> [Selected passage]:

START

The Pizza Restaurant Analogy (This One Got a Reaction)

There is a moment in the episode where I gave Daniel an analogy and you can literally see his face change. I asked him to imagine his favorite pizza restaurant. He knows what to expect. He loves it. Now imagine they announce that every Tuesday and Thursday is "Tofu Tuesday and Thursday" no pizza, only tofu.

Nothing against tofu. I like tofu. But if I went to my pizza place expecting pizza and got tofu instead, well that is a completely different experience.

This is exactly what so many YouTube channels do. They build an audience around one focus. The community loves it. Then the creator experiments with something drastically different on the same channel. The audience gets confused. Engagement drops. The creator thinks their original content stopped working, when really they just broke the promise they made to their community.

If you want to try something new, consider making a separate channel for it. Or bridge the gap. Maybe try tofu on top of pizza before going full tofu. Your audience needs to understand how you got from Point A to Point B. You will have to watch the episode to see Daniel's full reaction it was priceless.

END

> [Extracted information]:
START

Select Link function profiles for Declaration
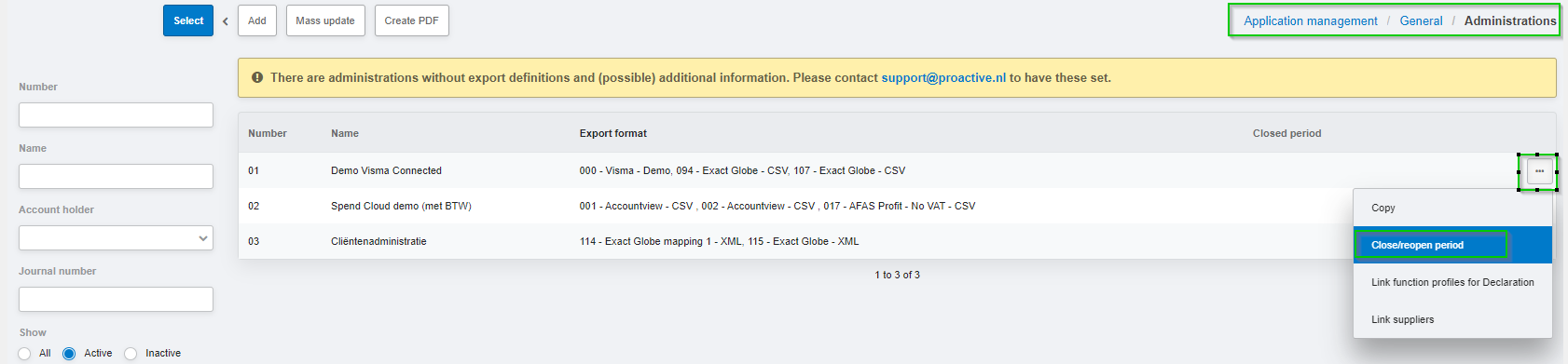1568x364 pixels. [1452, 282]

END
START

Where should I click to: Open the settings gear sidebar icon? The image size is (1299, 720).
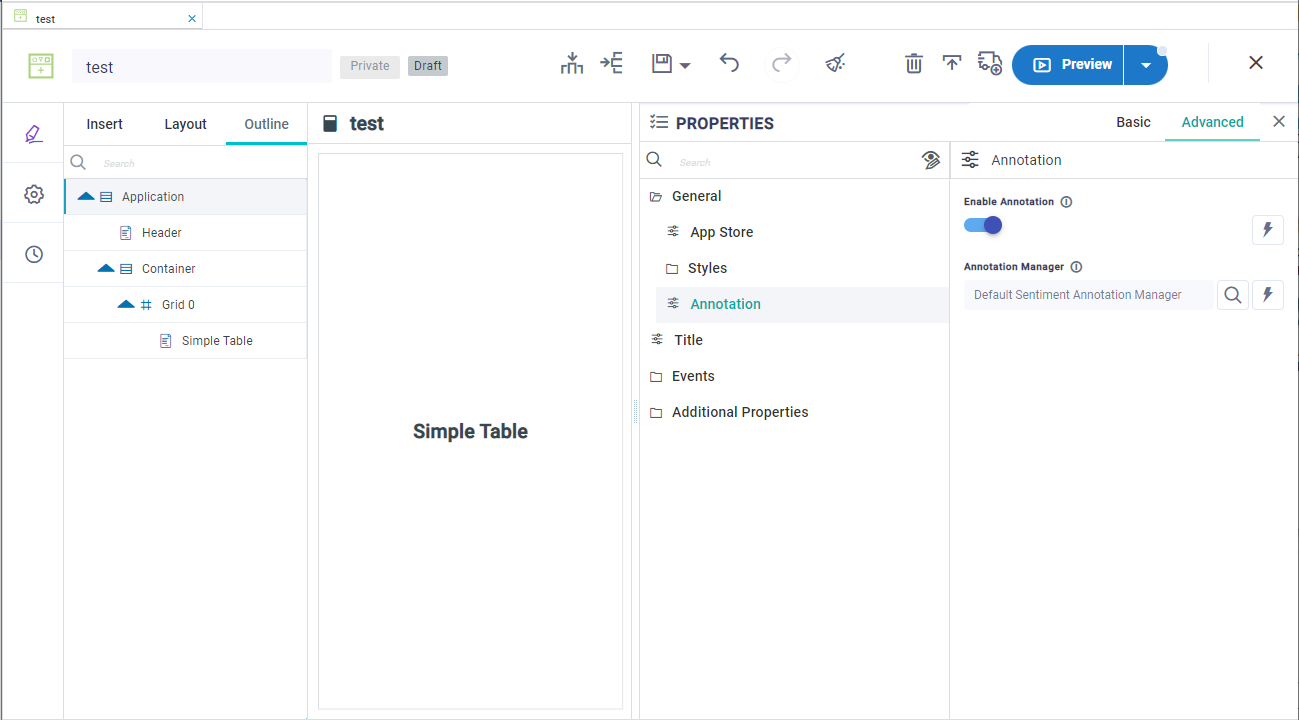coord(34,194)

END

> [Set exercise A]:
List, in order, the events that the pizza analogy passage says many YouTube channels go through, starting with building an audience and ending with the drop in engagement.
> [Set exercise B]:
Transcribe the pizza analogy passage word for word, between "The Pizza Restaurant" and "to their community.", inclusive.

> [Correct output A]:
1. They build an audience around one focus.
2. The community loves it.
3. The creator experiments with something drastically different on the same channel.
4. The audience gets confused.
5. Engagement drops.

> [Correct output B]:
The Pizza Restaurant Analogy (This One Got a Reaction)

There is a moment in the episode where I gave Daniel an analogy and you can literally see his face change. I asked him to imagine his favorite pizza restaurant. He knows what to expect. He loves it. Now imagine they announce that every Tuesday and Thursday is "Tofu Tuesday and Thursday" no pizza, only tofu.

Nothing against tofu. I like tofu. But if I went to my pizza place expecting pizza and got tofu instead, well that is a completely different experience.

This is exactly what so many YouTube channels do. They build an audience around one focus. The community loves it. Then the creator experiments with something drastically different on the same channel. The audience gets confused. Engagement drops. The creator thinks their original content stopped working, when really they just broke the promise they made to their community.